A good review for Teddy Edwards's Teddy’s Ready by Leonard Feather in Down Beat:[•]

It seems to me that the phrase “happy music” has been misappropriated. In applying it so often to Dixieland, musicians and critics have given the impression that statements of a more modern character must be clouded with gloom. Yet if “happy music” is to be applied to performances that are informal, unpretentious, and show a spirited and imaginative co-operation among the participants, Edwards’s group qualifies far better than, say, Kid Ory’s. The writing is minimal: there are three Edwards originals, used simply as frameworks for improvisation, a Bird line, a Hamp Hawes blues, the Ellington theme, and one pop standard. The men have worked together off and on for a couple of years, sometimes under Castro's name (as on a recent Atlantic LP) and originally under Vinnegar's. Edwards has a pliant, full-toned manner that recalls some of the best moments of Jacquet, though clearly he has listened to the more recent influences. Castro, long underrated, has continued to improve steadily and swings consistently, tied neither to the hornlike, single-note line nor to the chordal approach. Higgins, who left the quartet just after this session was made last August, supplies a firm, never-too-obtrusive line, except for the superfluous Hideaway solo. Vinnegar, whose presence could have been strengthened a little, has some good solo moments on Train and Sermon. At the moment, Castro and Vinnegar are in Paris and Edwards has remained in L.A. I hope the quartet can be reorganized. Men like Edwards and Castro are needed as a reminder that hot, happy squalls, as well as cool breezes, blow around the Hollywood hills.

(Advertisement in Los Angeles Times, Los Angeles, California)[•]
(1st P.J.‘s advertisement in Los Angeles Times, Los Angeles, California)[•]

He was very well received[•] at this new place,[•] though it seems, however, to have flopped again.[•]

On May 3, Castro left Los Angeles for his home town of Pittsburg[•] on May 17. Gossip writer Dorothy Kilgallen wrote in her syndicated column, Voice of Broadway: “As soon as Doris Duke returned from Europe, she resumed with Joe Castro. That romance has lasted longer than the cynics thought it would.”[•]

On May 21, Russ Wilson from Oakland Tribune published this in his World of Jazz:

Tired of traveling and of the Los Angeles scene, jazz pianist Joe Castro has moved back to the Bay Area.
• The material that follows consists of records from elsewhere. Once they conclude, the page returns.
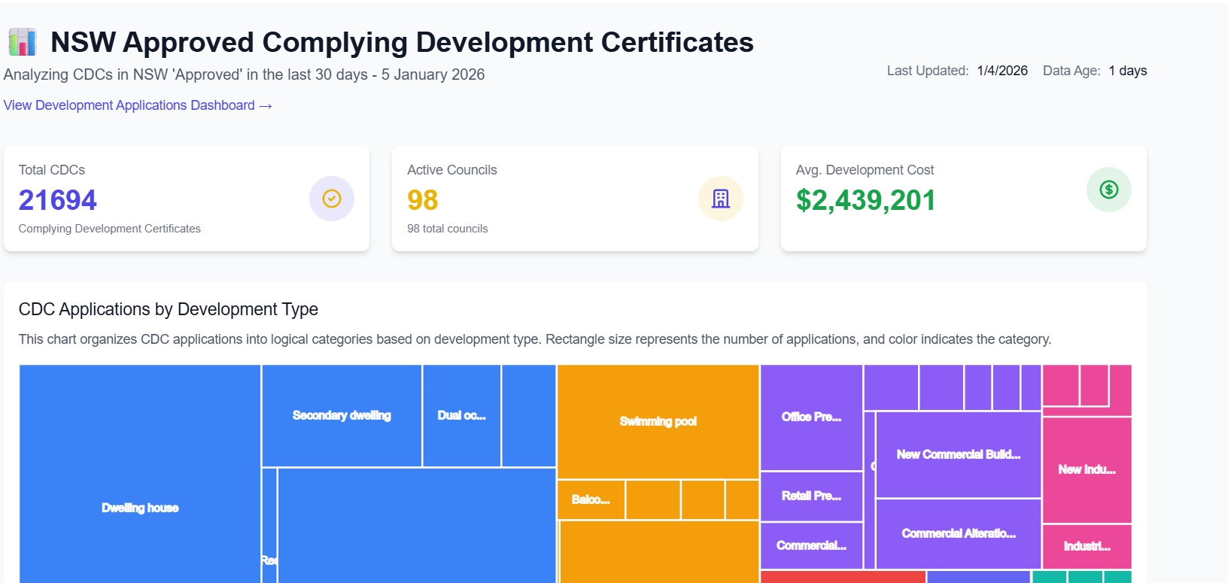Select the orange Swimming pool block
1228x583 pixels.
coord(658,421)
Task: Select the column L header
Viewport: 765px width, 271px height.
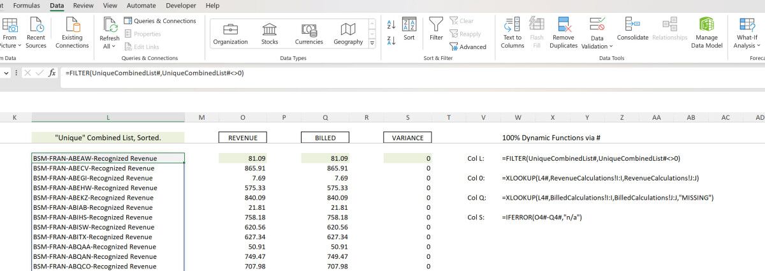Action: pos(108,117)
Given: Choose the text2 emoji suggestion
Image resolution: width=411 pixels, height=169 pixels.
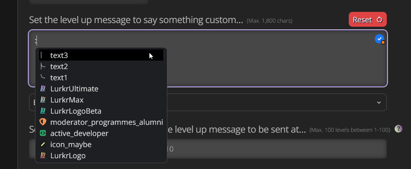Looking at the screenshot, I should 59,66.
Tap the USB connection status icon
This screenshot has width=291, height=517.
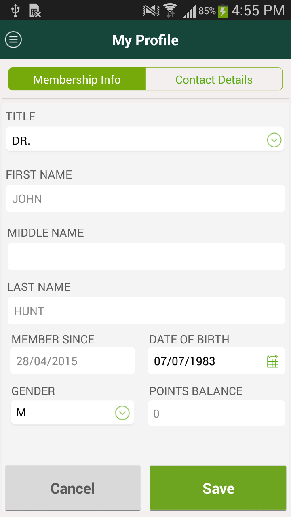pos(15,11)
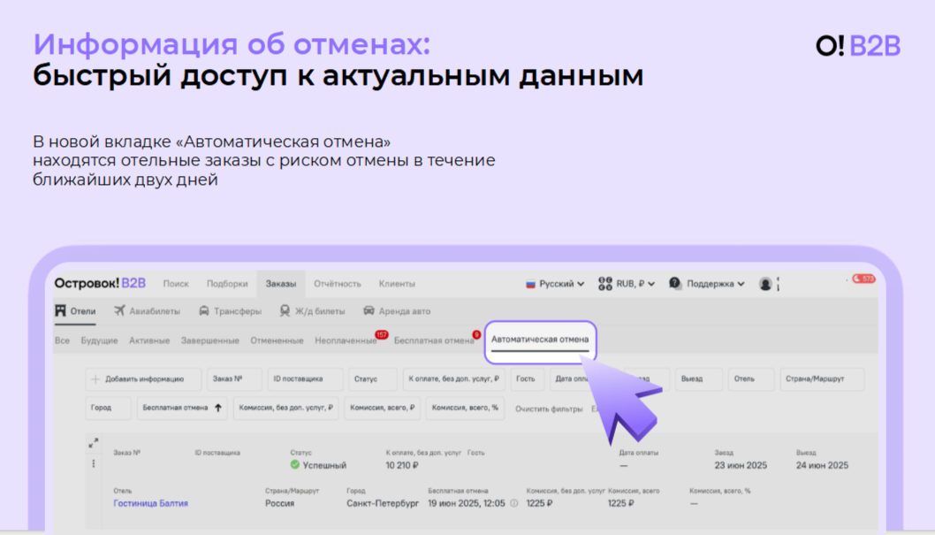Screen dimensions: 935x535
Task: Open the Гостиница Балтия hotel link
Action: click(150, 503)
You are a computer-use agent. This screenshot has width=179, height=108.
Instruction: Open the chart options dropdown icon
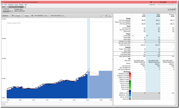pyautogui.click(x=110, y=16)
He's dividing his time between the homes of his parents, in Pittsburg, and his sister in Berkeley. Castro's recent activities have included a stay in France with bassist Leroy Vinnegar, an album with June Christy, whose accompanist he is, and a two month gig with his trio in L.A. He hopes to do some composing, as well as playing, now that he's back home.[•]

On May 30, Castro moved back to New York.[•] His stay there was briefly interrupted by a trip to San Francisco[•] for a concert with June Christy and Vernon Alley.[•] Back in New York, Castro stayed for a few days, during which time he probably met his friend, drummer Paul Motian, who was at the Village Vanguard performing in Bill Evans’s Trio featuring bassist Scott LaFaro. Motian[•] would play in in Castro’s trio later on. Castro left for Newport’s Rough Point, from where he would come and go to New York several times, most importantly on July 6th when he attended a recording session of The Count Meets the Duke - First Time![•] to be amongst his idols and on July 26th for a rehearsal mostly likely with Paul Motian and Joe Benjamin.[•] Castro received a New York Cabaret and Public Dance Card on July 31st which was due to expire in March 1963. He also appears in Down Beat’s Combo Directory as:

Castro, Joe (Ind.). Formerly of the Teddy Edwards group and accompanist to June Christy, Castro currently leads a deep-grooved trio (piano-bass-drums) at P.J.'s in Hollywood, where he dispenses a healthy brand of modern piano jazz. Atlantic 1324, Groove, Funk, Soul.[•]

From the end of July until September,[•] Castro presented a trio at The Embers on 161 E. 54th Street with Joe Benjamin and Paul Motian. Wendell Marshall took over bass duties for Benjamin at the end of August.[•]

On September 9th, Castro was back in LA and joined June Christy on the “Sail with the Stars”[•] cruise aboard the SS Matsonia[•] until the end of the month. He wouldn’t be back in NY to play even though the Oakland Tribune’s Russ Wilson’ s World of Jazz headline announced: “Castro Returns to N.Y. Scene:”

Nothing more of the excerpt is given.